The Post Office is beyond repair, just like some other SOEs.
The customer base that they chased away by striking will never return, they have found far more reliable means of communicating.
The experienced staff at the PO that lost their jobs due to gross mismanagement will never return either.

In normal circumstances I would agree with you @bertie. But in this instance the PO has decided that their first priority is to satisfy the big client – government – by setting up systems that will help the authorities get through a mess of their own creation. If the Aarto Act insists on the use of registered mail, then change the Act – it can’t be that difficult. The “man in the street” who is the target of just about every appalling government decision gets nothing out of the revamped PO. I personally detest e-tolls and will never pay them. So do a lot of people – refer to the OUTA site in its original form. Although there may be “plans” to assist in such areas as acting for Home Affairs etc, why could this not be done in parallel with e-registration? I’ll bet my bottom dollar that Barnes has been under political pressure to sort out yet another of the government’s cock-ups, without any benefit for the ordinary citizen.

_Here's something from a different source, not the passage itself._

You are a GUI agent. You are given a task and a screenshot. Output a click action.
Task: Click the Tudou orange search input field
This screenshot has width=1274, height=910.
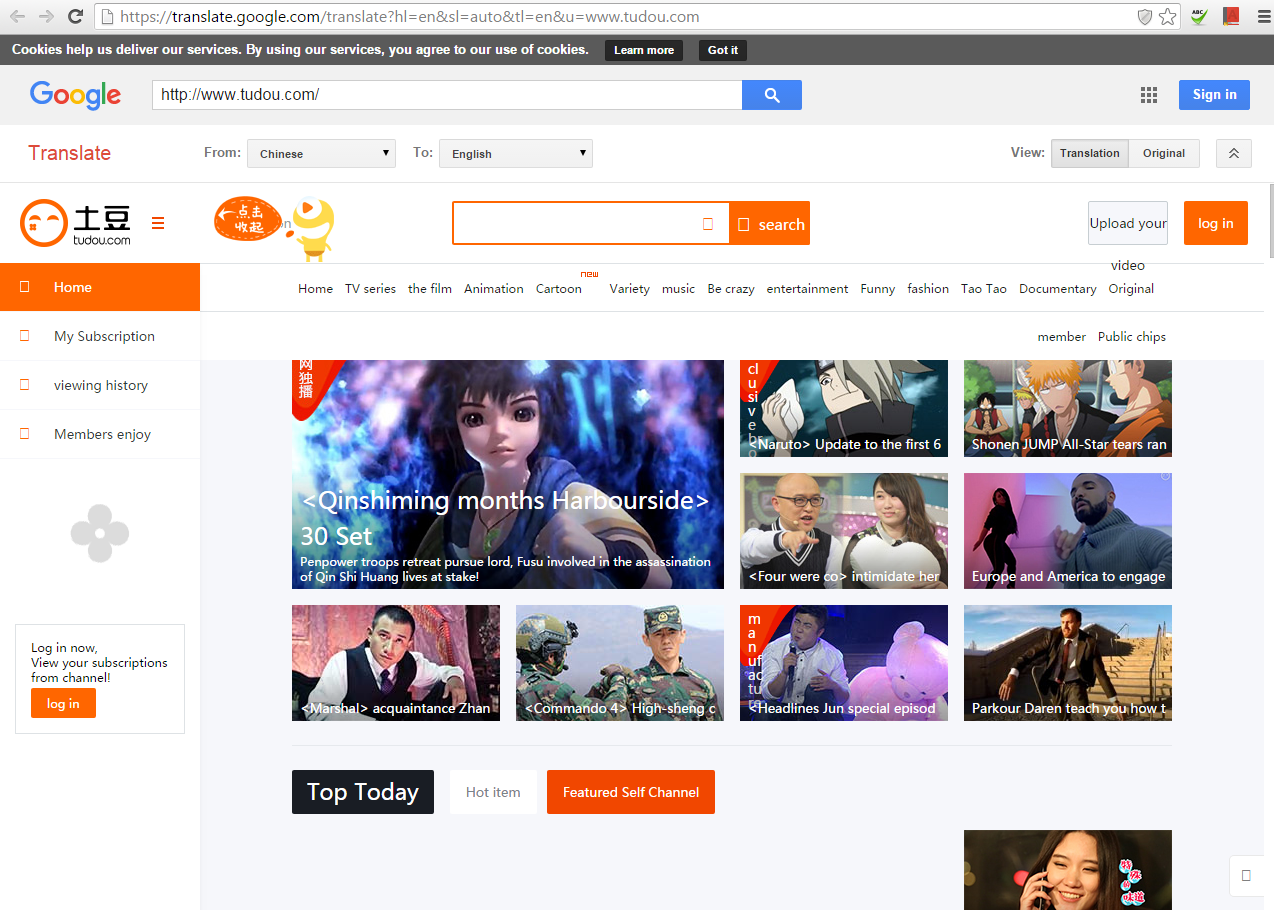pyautogui.click(x=575, y=223)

Ag shame, the PO didn’t focus on the details. So proof to me beyond any shadow of a doubt that you have emailed me at my web-based Yahoo email service to come and collect my sanral notification.

Just as multiple people are at a physical address, there are multiple people using PO Boxes and multiple people using an email, address. This has NO validity in law.

Next point: the AARTO system has been dysfunctional for about twenty years; the developer is still being paid with taxpayers money; they have never got the demerits points system set up. And now the post office wants to perpetuate what has NEVER worked, and what has been shown to not work, decades ago?

Now the Post office wants to regain customers by THREAT? So the government cannot get people to pay dues and the Post Office is being conned into attempting to recover this? It was tried in other countries in the fifties and sixties, with total failure and embarrassment to the postal services, in many countries. So now we are half a century behind, trying the same embarrassing things where other government departments rip off the postal service.

Talk about stupidity… sorry Mark but you’ve been conned. By your sponsors, the government.